Digital Log

    Csep-564-Lec-9

    Side Channels

    What are they?

    • Conceptual design will never match implementation completely, there are side effects.
    • As we've seen, these effects can be exploited to leak unintended information. This is a side channel.
    • A covert channel is an intential usage of side effects to have information flow from one place to another.
    Why do we care?
    • It's important to note that most compromises happen via simple, straight-forward attacks.
    • Embedded systems do see side-channel attacks.
    • High security systems (e.g. Intel SGX) do see side-channel attacks.
      • E.g. the Secret Network blockchain company that relied entirely on SGX security is basically defunct due to a new side-channel attack against SGX.

    Timing side channels

    When attacking cryptography, any leakage is bad, even 1 bit.

    • RSA: tons of examples here from timing key-dependent modular exponentiations
    • Block ciphers: leverage key-dependent cache hits/misses
    • Floating point arithmetic: variable time instructions

    Power side channels

    The amount of power used by a computer is related to what it is doing. E.g.

    • GPU vs CPU op
    • 0 + 0 vs 0xffffffff + 0xffffffff

    Cache side-channels

    The cache's current state implies something about prior memory accesses.
    E.g.

    • Prime+Probe:
      1. Time cached vs uncached values.
      2. Derive an "eviction set", which is a set of memory addresses that all go to the same cache set.
      3. Prime this eviction set by filling it up completely.
      4. If victim accesses something in the target set, it will evict one of the attacker's.
      5. Refill the cache set, and see if one value takes way longer. If so, then they know the victim accessed memory in the eviction set. If the memory address is dependent on the key, this is quite bad.
    • Flush+Reload: requires shared memory amongst attacker and victim; much simpler:
      1. Kick line L out of cache
      2. Let victim run
      3. Time access to L; victim accessed it $\iff$ access was fast.
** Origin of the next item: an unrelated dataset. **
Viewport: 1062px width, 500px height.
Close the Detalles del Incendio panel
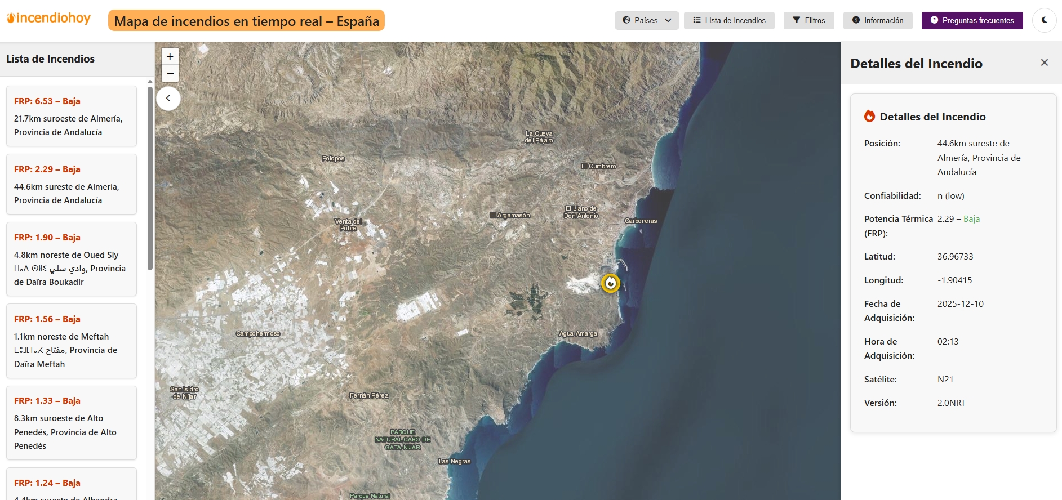[1044, 63]
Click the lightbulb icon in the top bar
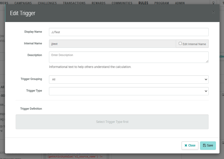This screenshot has width=224, height=159. [213, 3]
    If there's a shared crypto lib among processes, and if that crypto has an if branch if (keybit) a() else b(), then memory address of a vs. b being in the cache lets you know the keybit!

    Esoterica

    1. Spectre class: exploits speculative execution.
      • These are probably here to stay, and we need to write software and compilers that avoid them better.
    2. Meltdown (L1TF): read illegal (e.g. kernel) address, leak it before the fault occurs.
      • These are largely classified as hardware bugs and will hopefully go away.
      • Intel specific
    3. Hertzbleed frequency attack.
      • If you draw more power, your CPU frequency has to be lower.
      • The power and frequency can vary based on varying data, under the same processing.
      • Thus execution time can vary on secrets even if the number of CPU cycles is constant!
      • How?
        • Power depends on secrets
        • Heat depends on power
        • Processor frequency depends on heat & power
        • Execution time depends on frequency
        • Therefore: execution time depends on secrets

    Mitigations

    1. Remove the leakage source in code
      • E.g. no secret dependent memory accesses
      • KAISER/KPTI defense, disallow kernel/user memory sharing
      • Constant cycle style coding (no branching)
    2. Fix the problem in hardware
      • E.g. additional instructions to disallow speculation
    3. Mask the leakage to make it more difficult
      • E.g. randomized cache placement, timing, etc.
    4. Isolation
      • Partition the cache into discrete parts and don't share them

    Takeaways

    Side channels aren't going anywhere. Don't build systems that rely on trusted hardware! These are hot targets for side channels exploits.